Le plan a maintenant une portée internationale. On a créé une initiative régionale visant les pays andins. Les efforts déployés favorisent davantage l'approche géopolitique américaine que les intérêts de la Colombie.

En résumé, le Plan Colombie n'est pas la voie de la paix. La voie de la paix est ailleurs. Elle passe par la formulation de politiques d'État qui permettront de trouver une solution négociée au conflit, d'accroître la démocratie, de défendre les droits de la personne et de modifier le contexte économique, social et politique de notre pays, avec la participation de toute la société civile et avec la coopération internationale, dans l'intérêt de tous les Colombiens.

• 1620

La présidente: Je vous remercie.

Nous attendrons un petit moment pour la prochaine question, parce que nous avons une occasion de faire quelque chose qu'a suggéré M. Rojas. Il a parlé de la nécessité d'avoir un médiateur des Nations Unies pour la Colombie.

J'adresse mes prochaines observations à tout le monde, y compris à vous, les témoins. C'est en réalité pour les membres du comité, mais j'aimerais que vous le sachiez.

Je veux signaler aux membres du comité que nous avons la possibilité, la semaine prochaine, de rencontrer le conseil spécial du Secrétaire général des Nations Unies sur l'aide internationale à la Colombie, M. Jan Egeland. Il vient de la Norvège. En raison de notre horaire—ou plutôt du sien, en fait—nous pourrions le rencontrer pour le petit déjeuner à 7 h 30 le 31 octobre. J'aimerais recevoir une motion à ce sujet et avoir votre accord.

[Français]

Mme Marlene Jennings (Notre-Dame-de-Grâce—Lachine, Lib.): Madame la présidente, je propose qu'on adopte la motion telle qu'elle est rédigée.

[Traduction]

La présidente: Est-ce que tout le monde est d'accord?

(La motion est adoptée)

La présidente: Je vous remercie beaucoup.

Madame Beaumier.

Mme Colleen Beaumier (Brampton-Ouest—Mississauga, Lib.): Je pense qu'il y aura beaucoup de questions à poser et qu'il nous faudra établir un dialogue. J'écoute des exposés sur la Colombie depuis cinq ans maintenant et je n'ai même pas encore pu commencer à comprendre la situation. D'un côté, il y a les trafiquants de drogue qui financent la milice, il y a les multinationales de l'État qui contribuent au déplacement, et puis il y a l'industrie minière. Je sais que le Canada aide à refondre le code d'exploitation minière; cependant, j'apprends que nous le rédigeons de manière à favoriser les multinationales aux dépens des peuples indigènes de là-bas, les Colombiens.

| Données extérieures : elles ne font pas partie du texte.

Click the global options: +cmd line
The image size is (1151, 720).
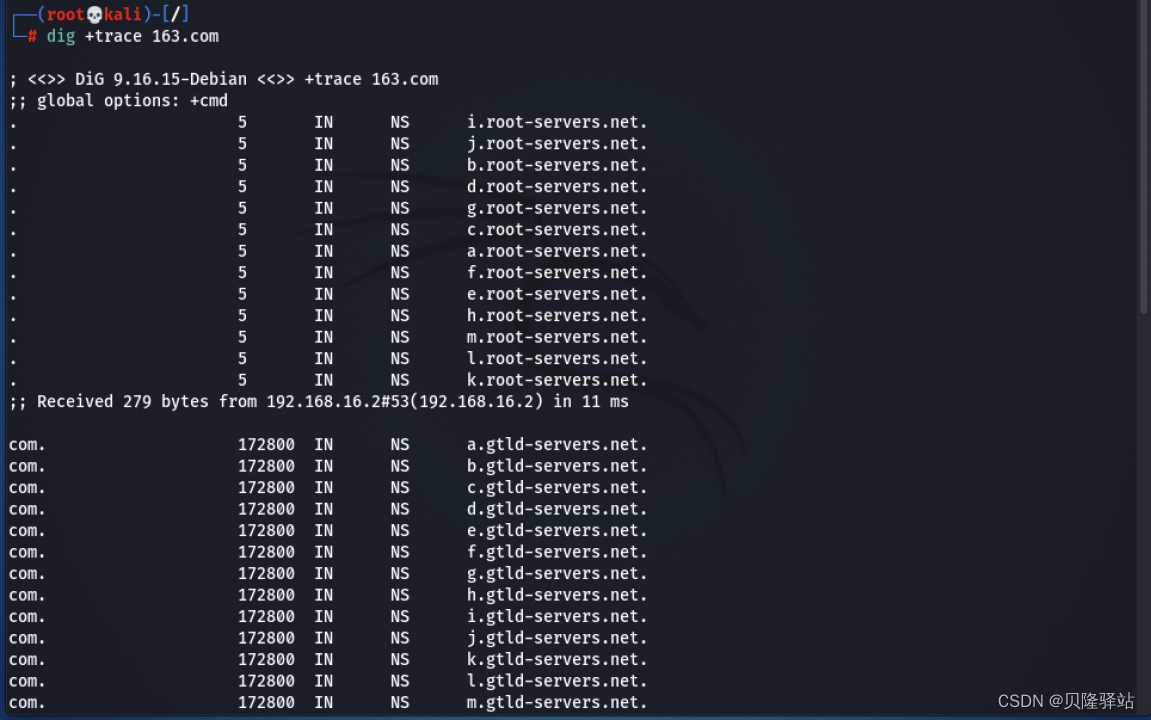(120, 100)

Et il y a aussi les groupes paramilitaires qui sont financés par le gouvernement et qui luttent contre la milice, laquelle est financée par les barons de la drogue. Ils interviennent et, ensemble, tuent les représentants des gouvernements locaux qui représentent véritablement le peuple colombien.

C'est donc très difficile de s'y retrouver dans toute cette situation.

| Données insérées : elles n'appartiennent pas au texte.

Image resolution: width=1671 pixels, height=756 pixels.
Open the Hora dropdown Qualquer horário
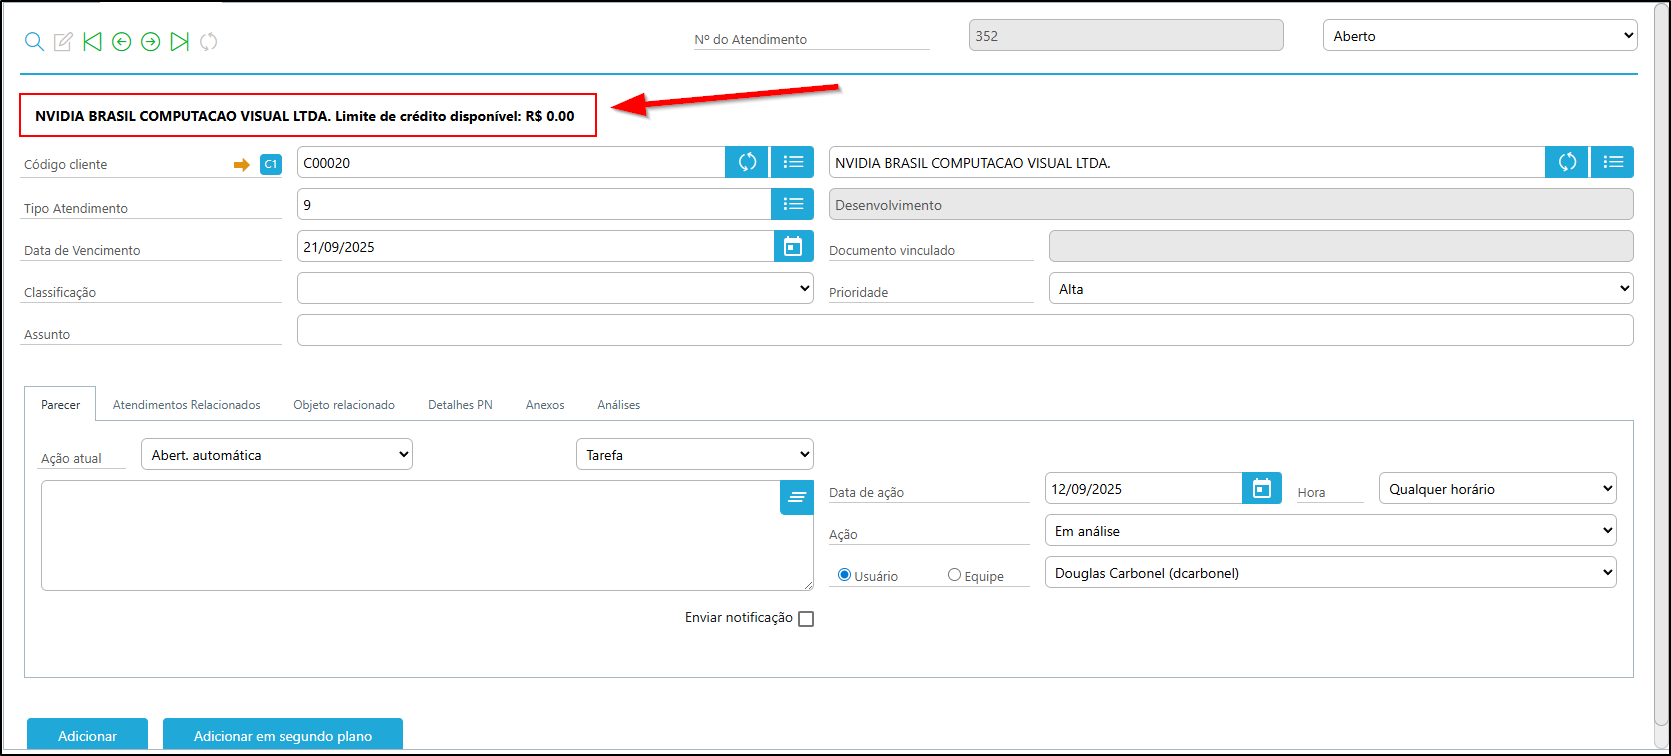point(1497,489)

La présidente: Colleen, vous ne vouliez pas vraiment dire que les groupes paramilitaires sont financés par l'État; vous vouliez dire les forces militaires... du gouvernement?

Mme Colleen Beaumier: Non, les groupes paramilitaires. Les paramilitaires, c'est le gouvernement, n'est-ce pas?

La présidente: Non, c'est l'un des groupes terroristes.

Mme Colleen Beaumier: Ce qu'on nous a dit, c'est que les forces paramilitaires sont financées par le gouvernement—pas ouvertement, pas officiellement...

La présidente: Pas officiellement, non. À la façon dont vous l'avez dit, ça semblait officiel.

Mme Colleen Beaumier: Eh bien, non. Et puis nous parlons des barons de la drogue qui financent officiellement la milice.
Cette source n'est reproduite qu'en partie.